### WHAT YOU HAVE TO DO
Restate word for word the span of lines that opens with the line containing "[switch] (452, 1395)" and closes with the last line of the material. Include both ends and nothing more.

### TASK INPUT
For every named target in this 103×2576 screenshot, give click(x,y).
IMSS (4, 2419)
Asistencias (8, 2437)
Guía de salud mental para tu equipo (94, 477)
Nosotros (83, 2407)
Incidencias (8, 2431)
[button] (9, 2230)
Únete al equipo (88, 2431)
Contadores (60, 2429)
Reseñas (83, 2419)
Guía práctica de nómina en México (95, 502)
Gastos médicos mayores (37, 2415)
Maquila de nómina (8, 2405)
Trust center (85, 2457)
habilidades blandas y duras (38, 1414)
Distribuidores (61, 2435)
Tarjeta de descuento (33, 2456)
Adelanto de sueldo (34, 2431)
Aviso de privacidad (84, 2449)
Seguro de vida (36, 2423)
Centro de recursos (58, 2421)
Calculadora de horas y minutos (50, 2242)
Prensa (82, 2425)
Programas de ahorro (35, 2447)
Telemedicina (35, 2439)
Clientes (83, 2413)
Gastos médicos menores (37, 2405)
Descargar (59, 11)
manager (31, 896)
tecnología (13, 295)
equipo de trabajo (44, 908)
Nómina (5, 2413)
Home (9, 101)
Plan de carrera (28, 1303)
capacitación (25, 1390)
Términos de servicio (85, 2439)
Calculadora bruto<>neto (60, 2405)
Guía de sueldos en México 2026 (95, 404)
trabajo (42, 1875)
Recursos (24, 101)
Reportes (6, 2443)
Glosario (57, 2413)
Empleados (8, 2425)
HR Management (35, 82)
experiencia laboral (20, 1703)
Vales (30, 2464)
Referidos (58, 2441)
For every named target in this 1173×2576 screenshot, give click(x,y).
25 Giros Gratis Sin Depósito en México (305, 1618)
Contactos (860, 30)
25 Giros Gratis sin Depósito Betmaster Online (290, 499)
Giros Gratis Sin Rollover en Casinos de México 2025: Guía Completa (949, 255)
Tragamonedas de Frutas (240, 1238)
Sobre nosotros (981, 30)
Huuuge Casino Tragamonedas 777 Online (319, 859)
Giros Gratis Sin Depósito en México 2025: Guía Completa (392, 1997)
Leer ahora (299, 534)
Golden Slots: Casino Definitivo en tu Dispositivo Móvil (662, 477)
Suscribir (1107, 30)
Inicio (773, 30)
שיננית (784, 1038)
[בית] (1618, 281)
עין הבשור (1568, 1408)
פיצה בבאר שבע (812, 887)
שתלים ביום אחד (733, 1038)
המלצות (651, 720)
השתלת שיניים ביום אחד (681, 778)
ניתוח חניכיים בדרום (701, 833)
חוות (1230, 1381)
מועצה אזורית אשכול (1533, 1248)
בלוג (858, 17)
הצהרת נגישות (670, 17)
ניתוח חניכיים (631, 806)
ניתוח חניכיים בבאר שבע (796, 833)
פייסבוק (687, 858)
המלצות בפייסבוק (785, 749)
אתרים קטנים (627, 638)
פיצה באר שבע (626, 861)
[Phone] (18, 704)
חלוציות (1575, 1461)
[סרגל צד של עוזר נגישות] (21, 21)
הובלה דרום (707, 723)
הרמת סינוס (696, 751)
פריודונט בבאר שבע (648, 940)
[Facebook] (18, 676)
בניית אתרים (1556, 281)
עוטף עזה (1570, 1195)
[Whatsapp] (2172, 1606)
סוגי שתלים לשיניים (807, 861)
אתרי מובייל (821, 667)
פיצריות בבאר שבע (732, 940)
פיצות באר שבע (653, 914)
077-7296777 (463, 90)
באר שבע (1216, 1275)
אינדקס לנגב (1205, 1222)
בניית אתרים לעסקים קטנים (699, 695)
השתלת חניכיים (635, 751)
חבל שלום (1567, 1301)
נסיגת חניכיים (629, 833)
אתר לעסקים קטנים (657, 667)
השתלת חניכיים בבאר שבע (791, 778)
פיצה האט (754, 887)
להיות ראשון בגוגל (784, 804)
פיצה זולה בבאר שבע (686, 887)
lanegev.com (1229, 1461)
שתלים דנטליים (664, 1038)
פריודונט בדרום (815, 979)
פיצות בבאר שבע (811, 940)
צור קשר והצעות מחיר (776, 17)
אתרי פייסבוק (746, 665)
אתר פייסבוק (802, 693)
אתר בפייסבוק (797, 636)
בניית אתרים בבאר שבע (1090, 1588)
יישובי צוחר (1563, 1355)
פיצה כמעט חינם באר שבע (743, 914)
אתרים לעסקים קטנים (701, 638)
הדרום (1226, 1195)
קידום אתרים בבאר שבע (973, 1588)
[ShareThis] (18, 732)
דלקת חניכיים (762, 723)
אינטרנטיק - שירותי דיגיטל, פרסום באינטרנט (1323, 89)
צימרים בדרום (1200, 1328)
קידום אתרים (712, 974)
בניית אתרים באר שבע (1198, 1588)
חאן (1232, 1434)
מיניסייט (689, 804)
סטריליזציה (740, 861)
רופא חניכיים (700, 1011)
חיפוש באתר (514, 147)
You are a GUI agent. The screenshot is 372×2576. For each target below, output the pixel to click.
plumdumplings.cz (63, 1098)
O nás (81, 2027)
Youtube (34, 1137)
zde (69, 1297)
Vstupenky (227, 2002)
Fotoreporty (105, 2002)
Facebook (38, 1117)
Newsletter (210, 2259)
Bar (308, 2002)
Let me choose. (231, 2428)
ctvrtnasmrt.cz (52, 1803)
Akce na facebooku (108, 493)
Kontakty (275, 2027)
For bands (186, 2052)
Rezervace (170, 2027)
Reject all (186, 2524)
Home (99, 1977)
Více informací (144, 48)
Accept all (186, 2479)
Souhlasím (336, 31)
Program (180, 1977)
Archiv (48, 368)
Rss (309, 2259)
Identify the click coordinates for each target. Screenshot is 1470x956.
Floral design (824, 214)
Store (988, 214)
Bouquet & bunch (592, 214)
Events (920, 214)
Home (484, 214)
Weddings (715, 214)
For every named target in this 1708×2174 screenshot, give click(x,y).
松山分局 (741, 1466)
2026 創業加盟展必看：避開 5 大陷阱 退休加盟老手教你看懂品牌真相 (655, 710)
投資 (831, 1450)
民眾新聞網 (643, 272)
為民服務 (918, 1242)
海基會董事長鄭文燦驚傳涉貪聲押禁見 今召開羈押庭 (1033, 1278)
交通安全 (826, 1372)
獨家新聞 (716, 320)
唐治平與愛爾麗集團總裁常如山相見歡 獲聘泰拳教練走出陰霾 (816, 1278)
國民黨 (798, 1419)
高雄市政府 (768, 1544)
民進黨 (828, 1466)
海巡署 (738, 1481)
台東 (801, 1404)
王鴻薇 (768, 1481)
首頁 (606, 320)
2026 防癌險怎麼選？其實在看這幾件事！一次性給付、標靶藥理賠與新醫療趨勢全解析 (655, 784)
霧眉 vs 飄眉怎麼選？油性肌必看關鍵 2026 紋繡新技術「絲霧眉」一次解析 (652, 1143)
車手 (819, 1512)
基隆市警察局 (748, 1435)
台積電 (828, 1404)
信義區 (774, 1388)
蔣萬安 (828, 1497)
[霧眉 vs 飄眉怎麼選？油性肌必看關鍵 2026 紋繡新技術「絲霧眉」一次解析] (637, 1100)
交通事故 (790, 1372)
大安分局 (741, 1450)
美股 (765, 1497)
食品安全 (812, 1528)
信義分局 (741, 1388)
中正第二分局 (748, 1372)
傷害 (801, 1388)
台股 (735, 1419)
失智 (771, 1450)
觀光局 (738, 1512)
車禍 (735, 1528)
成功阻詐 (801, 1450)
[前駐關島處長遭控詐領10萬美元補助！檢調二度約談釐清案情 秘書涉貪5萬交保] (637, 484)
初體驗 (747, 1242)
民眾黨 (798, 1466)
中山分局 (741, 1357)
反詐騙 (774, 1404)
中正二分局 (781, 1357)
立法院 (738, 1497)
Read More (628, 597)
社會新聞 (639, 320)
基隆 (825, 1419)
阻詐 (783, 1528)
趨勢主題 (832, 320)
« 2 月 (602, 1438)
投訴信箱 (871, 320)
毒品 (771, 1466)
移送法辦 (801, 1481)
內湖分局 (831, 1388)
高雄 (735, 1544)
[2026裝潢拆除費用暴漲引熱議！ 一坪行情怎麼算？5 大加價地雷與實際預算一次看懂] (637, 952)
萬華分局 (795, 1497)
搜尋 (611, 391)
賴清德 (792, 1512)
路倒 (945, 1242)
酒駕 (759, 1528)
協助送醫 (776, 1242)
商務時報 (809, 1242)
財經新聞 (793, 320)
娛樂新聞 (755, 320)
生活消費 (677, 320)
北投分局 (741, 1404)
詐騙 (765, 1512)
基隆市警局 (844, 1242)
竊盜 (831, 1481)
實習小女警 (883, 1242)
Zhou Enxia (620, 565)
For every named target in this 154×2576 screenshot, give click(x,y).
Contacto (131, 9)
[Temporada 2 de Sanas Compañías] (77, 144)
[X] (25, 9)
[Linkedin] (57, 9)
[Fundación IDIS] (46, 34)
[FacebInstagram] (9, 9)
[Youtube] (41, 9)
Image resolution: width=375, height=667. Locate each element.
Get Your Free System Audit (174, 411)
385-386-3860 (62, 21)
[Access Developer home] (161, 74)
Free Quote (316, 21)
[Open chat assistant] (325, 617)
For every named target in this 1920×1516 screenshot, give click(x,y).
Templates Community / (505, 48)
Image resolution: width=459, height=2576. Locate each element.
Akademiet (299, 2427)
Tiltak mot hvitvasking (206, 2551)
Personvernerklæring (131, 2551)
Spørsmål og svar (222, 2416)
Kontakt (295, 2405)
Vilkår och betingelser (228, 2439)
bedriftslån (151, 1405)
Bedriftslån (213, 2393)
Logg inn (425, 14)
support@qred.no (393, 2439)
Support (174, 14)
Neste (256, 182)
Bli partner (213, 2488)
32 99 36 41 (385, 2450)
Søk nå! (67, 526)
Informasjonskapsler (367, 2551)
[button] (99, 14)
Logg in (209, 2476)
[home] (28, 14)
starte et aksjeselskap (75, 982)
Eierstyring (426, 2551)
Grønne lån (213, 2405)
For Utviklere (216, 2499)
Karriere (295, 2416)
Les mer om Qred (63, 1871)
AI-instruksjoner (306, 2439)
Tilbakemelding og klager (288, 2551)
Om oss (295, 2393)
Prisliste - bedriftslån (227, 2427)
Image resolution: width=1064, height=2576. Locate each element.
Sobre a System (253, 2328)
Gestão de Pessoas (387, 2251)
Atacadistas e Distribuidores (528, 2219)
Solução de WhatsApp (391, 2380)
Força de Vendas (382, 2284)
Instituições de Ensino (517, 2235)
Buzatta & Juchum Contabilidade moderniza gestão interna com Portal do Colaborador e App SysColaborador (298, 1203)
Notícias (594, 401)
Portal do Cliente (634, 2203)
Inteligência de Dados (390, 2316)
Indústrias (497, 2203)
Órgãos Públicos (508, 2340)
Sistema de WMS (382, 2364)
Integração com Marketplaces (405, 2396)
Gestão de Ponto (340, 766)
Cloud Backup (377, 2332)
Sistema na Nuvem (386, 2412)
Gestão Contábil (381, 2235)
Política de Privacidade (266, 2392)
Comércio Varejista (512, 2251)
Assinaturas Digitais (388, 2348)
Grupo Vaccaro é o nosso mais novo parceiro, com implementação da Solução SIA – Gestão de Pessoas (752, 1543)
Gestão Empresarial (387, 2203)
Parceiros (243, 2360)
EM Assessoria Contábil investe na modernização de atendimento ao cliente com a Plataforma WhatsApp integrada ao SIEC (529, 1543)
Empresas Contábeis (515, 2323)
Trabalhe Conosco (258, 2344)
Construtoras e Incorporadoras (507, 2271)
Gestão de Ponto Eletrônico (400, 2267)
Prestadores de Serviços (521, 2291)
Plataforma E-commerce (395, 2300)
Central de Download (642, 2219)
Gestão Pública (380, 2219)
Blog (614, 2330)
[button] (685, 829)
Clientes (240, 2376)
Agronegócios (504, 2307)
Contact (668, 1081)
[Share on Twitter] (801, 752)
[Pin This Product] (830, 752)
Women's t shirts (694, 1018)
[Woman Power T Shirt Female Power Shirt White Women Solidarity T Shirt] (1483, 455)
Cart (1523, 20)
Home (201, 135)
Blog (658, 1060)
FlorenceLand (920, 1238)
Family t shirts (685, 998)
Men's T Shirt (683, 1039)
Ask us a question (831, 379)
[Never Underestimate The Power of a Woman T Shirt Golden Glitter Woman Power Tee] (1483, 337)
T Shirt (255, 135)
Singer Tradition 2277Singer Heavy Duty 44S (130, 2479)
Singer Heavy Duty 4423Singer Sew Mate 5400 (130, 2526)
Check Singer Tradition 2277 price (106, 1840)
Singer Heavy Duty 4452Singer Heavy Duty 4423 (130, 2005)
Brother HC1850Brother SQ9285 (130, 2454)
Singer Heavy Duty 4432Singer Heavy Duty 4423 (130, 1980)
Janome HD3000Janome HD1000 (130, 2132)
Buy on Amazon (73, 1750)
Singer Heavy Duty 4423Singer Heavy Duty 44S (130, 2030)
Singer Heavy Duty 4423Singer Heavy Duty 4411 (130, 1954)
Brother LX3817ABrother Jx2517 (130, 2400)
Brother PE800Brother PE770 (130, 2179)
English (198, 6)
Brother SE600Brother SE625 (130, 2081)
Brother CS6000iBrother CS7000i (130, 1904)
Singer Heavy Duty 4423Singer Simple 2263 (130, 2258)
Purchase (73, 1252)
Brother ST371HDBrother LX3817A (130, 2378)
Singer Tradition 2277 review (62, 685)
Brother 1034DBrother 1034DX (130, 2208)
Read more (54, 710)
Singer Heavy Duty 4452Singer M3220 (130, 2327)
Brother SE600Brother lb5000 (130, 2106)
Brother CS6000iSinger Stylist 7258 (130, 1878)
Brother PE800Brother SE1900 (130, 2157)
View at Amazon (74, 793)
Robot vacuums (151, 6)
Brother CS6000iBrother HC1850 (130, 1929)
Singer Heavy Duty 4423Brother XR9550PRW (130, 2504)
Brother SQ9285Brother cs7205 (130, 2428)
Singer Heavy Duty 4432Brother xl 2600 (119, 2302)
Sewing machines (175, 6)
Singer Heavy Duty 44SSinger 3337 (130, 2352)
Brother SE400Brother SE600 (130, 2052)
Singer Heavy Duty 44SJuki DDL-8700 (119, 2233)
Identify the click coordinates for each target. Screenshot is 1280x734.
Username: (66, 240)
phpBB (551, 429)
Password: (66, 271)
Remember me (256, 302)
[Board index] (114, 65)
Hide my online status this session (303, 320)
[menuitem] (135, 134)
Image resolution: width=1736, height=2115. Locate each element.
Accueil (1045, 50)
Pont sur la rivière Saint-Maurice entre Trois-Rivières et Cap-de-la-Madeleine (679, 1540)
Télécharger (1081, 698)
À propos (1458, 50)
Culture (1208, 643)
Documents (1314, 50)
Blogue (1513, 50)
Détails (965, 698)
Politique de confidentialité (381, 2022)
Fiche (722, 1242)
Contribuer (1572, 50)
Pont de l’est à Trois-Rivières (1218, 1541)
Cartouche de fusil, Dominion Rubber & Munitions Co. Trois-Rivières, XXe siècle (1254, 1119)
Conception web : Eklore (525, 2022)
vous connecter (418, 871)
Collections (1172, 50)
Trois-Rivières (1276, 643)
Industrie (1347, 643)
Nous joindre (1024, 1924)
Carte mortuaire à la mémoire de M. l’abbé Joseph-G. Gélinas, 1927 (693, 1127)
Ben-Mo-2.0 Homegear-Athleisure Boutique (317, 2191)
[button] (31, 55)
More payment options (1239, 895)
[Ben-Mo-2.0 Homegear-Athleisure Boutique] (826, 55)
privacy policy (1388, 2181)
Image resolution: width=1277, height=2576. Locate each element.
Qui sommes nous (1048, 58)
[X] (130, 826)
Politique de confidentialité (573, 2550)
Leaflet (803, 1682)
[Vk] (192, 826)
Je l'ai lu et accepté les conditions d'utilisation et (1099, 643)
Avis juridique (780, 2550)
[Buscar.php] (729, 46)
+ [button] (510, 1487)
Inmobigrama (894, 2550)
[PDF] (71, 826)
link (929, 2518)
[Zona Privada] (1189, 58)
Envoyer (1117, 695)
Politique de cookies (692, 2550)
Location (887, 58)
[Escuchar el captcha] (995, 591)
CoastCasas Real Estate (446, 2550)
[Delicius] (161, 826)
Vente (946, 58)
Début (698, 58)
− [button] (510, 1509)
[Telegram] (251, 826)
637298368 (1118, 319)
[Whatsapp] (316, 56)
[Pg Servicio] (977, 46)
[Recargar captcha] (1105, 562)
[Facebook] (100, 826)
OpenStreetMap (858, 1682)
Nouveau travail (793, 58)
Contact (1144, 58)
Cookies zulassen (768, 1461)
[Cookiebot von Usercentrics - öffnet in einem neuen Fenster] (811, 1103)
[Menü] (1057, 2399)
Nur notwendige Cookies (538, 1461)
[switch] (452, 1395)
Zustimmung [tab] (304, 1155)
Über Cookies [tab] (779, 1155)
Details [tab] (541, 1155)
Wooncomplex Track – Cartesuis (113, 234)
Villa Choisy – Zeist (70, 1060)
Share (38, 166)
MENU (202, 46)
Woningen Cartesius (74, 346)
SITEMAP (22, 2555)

### TASK RESPONSE
[switch] (452, 1395)
Zustimmung [tab] (304, 1155)
Über Cookies [tab] (779, 1155)
Details [tab] (541, 1155)
Wooncomplex Track – Cartesuis (113, 234)
Villa Choisy – Zeist (70, 1060)
Share (38, 166)
MENU (202, 46)
Woningen Cartesius (74, 346)
SITEMAP (22, 2555)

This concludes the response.